Well, you have probably seen this quote above:
********HONOR ROLL - THIRD PART (>100)********
0___10___20____30____40___50____60___70___80____90___100__
.........!.........!..........!.........!.........!.........!.........!.........!.........!.........!........
The 108th and no longer holding breath >>>>>>>>>>>>>>>>>>>>
101. DDAVP
102. EDITH-H
103. IRA
104. JOYCE-O
105. MRA
106. POOHBEAR
107. TIMOTHY
108. THINKER
I f you are wondering why the number of participants is not increasing because I stopped taking any more questionnaires. But only temporarily.
I asked people still wanting to contribute to hold off a few days until further developments.
Why? because while working on the survey I started to realize the enormous importance of this study now that we have reached and actually surpassed 100. Who could have foreseen this?
To put this in perspective: the much celebrated multicenter and multinational (also retrospective) RST study with 182 primary care doctors participating examined the records of 23,000 general patients and selected 551, as potential RLS patients, for futher study.
These patients claimed that they had symptoms at least twice a week and the quality of their life had been adversely affected.
Now this is an enormous study which probably cost millions of dollars. Most published studies include around ten patients.
Now to see the importance of
Our Research Project, consider that we have already have 100 patients participating. And surely will be more coming after the change we are making (see below). And we have done it without a single cent donation from anybody!
The additional advantage of
our group project that it takes advantage of the fantastic (and highly unusual) helping, supportive, and frank atmosphere we have developed on this discussion board since March of this year. This makes patients open up and reveal their whole story.
The one their physicians and the drug companies never hear.
So we decided to improve our questionnaire to make it more informative and also much easier to complete. We put into these changes what we learned form the first hundred participants of the survey as well as what I learned since I initiated this project.
We made a new computer-friendly questionnaire which is now 12 pages long. Thrice longer than the previous one. But now it is arranged professionally, and can be placed on the internet where patients will be able to complete it electronically.

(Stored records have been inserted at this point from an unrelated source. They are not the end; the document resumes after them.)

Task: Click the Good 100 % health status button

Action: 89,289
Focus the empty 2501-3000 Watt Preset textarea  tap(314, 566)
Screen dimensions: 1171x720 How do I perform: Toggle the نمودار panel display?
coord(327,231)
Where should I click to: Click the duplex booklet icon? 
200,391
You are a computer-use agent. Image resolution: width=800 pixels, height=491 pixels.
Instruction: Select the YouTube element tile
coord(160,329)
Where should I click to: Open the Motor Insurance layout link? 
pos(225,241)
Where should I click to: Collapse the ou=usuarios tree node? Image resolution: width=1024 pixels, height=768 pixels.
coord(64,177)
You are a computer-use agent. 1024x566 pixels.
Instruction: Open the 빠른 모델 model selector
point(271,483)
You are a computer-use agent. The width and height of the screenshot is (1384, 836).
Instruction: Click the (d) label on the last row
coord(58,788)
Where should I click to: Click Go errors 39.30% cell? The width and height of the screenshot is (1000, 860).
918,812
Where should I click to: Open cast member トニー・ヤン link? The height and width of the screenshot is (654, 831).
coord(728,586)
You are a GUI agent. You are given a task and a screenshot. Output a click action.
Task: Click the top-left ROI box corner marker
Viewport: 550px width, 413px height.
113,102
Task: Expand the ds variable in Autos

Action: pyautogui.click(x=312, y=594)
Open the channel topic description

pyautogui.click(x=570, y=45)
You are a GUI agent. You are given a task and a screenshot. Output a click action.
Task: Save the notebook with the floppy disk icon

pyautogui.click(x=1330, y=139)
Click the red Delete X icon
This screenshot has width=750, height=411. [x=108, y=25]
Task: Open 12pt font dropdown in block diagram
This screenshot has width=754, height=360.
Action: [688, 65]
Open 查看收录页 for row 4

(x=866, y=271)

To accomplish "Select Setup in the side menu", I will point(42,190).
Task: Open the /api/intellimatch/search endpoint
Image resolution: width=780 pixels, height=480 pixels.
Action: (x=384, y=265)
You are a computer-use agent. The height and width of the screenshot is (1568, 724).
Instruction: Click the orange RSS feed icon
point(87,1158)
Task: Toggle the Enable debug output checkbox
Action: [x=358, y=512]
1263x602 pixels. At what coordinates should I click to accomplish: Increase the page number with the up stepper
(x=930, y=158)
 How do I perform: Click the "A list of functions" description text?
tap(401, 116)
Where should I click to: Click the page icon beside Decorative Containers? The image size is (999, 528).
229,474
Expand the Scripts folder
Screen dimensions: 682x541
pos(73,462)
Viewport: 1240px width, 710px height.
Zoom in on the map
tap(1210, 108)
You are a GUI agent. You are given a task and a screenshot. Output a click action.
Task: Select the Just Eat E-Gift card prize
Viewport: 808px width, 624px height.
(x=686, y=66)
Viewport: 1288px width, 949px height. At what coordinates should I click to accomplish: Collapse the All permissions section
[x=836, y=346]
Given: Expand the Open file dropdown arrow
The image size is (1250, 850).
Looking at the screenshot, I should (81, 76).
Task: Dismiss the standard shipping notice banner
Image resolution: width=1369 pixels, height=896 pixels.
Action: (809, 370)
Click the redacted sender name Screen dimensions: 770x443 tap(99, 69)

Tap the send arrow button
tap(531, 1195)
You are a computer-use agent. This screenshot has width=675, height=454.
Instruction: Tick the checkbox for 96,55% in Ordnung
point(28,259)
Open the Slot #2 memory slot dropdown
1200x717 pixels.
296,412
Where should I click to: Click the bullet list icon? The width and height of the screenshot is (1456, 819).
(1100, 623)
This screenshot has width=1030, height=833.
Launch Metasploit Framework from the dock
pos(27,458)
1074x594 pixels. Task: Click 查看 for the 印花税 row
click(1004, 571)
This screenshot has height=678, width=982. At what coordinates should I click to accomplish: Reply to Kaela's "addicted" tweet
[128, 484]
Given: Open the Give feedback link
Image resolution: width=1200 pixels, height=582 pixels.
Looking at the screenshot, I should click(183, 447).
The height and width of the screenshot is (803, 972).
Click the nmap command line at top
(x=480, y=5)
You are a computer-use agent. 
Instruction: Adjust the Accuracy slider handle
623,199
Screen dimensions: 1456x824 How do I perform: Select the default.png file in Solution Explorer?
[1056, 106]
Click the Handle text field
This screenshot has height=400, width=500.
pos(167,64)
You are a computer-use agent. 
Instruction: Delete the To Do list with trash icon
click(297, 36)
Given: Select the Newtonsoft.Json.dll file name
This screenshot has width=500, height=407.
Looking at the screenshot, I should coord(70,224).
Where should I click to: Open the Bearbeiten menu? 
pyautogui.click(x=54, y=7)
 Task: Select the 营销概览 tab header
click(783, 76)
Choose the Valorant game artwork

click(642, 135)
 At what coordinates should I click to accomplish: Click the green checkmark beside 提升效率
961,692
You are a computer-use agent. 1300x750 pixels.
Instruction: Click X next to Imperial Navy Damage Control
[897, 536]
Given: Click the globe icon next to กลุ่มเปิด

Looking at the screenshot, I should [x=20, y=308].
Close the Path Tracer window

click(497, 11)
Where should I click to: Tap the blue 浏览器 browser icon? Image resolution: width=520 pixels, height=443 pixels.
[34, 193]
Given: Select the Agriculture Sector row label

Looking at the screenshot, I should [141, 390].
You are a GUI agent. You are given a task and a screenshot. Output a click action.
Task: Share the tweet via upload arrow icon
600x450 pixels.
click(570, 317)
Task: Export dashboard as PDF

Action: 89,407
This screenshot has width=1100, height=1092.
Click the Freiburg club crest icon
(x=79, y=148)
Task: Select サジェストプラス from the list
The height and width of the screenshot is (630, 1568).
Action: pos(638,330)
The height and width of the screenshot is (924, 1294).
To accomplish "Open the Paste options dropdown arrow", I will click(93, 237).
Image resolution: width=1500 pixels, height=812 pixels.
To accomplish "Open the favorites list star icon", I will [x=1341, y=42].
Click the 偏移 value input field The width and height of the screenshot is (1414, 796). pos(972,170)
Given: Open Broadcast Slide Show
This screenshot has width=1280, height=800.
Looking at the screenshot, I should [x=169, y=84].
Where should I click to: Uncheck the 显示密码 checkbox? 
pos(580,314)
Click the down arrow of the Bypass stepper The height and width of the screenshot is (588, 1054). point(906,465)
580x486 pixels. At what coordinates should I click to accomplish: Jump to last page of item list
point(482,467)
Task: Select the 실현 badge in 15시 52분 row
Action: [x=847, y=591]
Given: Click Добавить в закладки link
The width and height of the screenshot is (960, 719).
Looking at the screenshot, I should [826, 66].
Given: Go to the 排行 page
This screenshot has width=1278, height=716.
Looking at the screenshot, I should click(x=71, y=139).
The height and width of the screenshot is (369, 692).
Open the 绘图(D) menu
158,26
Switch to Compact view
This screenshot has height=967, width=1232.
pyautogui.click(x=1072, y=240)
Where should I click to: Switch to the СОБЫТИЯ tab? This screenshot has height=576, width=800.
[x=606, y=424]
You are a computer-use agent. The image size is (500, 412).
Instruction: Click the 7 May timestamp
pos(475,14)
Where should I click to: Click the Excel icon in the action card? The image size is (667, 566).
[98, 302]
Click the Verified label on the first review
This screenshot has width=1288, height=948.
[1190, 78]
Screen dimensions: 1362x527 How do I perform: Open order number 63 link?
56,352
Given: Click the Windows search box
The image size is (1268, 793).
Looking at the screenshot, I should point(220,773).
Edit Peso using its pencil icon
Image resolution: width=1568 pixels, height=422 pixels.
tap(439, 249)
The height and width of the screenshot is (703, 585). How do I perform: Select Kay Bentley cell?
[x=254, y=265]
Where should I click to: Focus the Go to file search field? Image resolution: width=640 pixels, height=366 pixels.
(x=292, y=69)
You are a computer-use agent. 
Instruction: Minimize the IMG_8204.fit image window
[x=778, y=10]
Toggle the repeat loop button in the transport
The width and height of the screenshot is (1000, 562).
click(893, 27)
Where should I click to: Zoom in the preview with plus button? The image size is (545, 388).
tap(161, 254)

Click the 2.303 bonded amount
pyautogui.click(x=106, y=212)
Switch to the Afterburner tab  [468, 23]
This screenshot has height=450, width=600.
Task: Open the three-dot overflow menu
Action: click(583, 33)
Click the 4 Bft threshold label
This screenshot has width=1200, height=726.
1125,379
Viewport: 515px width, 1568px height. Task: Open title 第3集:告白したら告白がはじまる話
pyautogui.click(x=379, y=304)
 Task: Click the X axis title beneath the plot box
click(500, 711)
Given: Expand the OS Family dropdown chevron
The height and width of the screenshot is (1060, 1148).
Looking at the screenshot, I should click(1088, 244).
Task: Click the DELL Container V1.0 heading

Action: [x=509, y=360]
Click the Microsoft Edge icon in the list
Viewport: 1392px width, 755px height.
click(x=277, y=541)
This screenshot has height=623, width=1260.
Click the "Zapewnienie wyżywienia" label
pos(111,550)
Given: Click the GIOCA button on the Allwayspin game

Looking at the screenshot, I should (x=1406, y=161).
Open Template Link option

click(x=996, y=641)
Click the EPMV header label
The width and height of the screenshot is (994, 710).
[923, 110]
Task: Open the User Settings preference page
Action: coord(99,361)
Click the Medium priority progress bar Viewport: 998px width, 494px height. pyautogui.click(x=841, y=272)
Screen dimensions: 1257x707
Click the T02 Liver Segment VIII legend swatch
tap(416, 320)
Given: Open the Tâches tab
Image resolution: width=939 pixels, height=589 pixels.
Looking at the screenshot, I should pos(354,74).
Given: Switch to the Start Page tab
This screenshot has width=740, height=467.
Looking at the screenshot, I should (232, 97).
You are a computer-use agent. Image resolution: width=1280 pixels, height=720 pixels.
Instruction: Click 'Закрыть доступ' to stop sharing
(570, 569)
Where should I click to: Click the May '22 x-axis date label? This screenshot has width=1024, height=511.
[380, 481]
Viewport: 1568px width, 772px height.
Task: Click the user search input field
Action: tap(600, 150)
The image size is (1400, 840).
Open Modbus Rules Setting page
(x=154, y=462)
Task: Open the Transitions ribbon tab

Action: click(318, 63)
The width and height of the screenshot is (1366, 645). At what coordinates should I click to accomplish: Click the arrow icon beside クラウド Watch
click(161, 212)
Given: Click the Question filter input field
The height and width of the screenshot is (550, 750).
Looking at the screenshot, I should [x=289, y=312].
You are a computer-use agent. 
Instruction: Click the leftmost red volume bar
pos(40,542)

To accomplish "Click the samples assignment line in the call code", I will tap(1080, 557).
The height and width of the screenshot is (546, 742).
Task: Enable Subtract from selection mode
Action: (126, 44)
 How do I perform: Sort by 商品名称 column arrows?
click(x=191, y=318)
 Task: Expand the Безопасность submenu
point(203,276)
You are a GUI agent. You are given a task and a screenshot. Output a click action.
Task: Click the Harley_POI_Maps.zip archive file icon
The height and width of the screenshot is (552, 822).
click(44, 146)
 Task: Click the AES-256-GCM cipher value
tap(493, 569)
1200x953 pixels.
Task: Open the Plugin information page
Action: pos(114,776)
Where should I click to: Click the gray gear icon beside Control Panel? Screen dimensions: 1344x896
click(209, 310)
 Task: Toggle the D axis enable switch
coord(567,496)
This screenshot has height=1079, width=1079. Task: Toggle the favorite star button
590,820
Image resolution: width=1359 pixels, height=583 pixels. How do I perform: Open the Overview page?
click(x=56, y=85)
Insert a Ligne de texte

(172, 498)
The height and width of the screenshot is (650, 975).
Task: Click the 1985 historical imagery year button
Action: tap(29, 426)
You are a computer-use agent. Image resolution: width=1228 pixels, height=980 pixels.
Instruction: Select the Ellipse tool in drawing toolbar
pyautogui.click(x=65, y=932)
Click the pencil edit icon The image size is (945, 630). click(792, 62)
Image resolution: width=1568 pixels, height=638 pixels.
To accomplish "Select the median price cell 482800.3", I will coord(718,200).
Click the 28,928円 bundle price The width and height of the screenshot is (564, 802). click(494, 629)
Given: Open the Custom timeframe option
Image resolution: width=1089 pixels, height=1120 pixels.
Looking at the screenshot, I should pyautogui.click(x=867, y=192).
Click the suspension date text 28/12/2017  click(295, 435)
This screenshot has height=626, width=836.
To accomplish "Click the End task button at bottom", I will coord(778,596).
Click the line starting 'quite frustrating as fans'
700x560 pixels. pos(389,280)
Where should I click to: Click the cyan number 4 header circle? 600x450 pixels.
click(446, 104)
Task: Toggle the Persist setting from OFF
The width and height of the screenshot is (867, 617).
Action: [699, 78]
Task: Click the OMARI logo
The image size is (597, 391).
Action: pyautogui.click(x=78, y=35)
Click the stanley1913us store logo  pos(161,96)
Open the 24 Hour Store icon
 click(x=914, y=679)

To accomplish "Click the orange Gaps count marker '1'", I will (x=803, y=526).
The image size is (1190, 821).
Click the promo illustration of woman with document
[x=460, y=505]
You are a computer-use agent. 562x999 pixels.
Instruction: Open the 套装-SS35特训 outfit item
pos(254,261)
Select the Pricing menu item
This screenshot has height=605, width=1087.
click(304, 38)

Many of you have contributed to this evolution. I just want to mention three names. One is, of course,
Nadia, or Sardsy75, who contributed a large part of the final form. With her CPA background she has a much more organized mind that I have. Also computer savvy which I am not. The other person,
Gloria, was a surprise.
Gloria is one of my daughters, who is living with us! She has been suffering from a severe form of fibromyalgia for over ten years now. She had to drop out of the university in her junior year, where she was on the dean's honor list, because of FM.
I asked her to help with the forms and she took to it like duck to water. Not only has she been an extremely hard worker, but she spent a lot of time considering each patient, reading their additional comments, in view of her own experience. She came up with some truly amazing insight, which I myself did not even see. Now I consider her a major contributor even though she does not seem to have RLS.
This new questionnaire is called LIFE WITH RLS. It will be posted on my son's website.
He is the third one. Tom is a biochemist and has a master's in computer science. He also labors free like all of us. And this is something some people actually hold against us. That we have no authority and there is no official agency behind us, and that we have no financial support behind us. Basically, that we are amateurs.
Perhaps they are right but I do not think so! Some of the most useful achievements in history started from grass root efforts.
I will let you know when the LIFE WITH RLS questionnaire will be published and available on the Internet. Hopefully in a few days.
I also have an
idea to form a cyber support group, as we do not live close to each other. I will check with RLS so we can continue using their Discussion Board. Let me know any idea you have on all this.
Now it is 4 am so I had better head to bed.
Dang it Jumpy now you've gone and made me blush.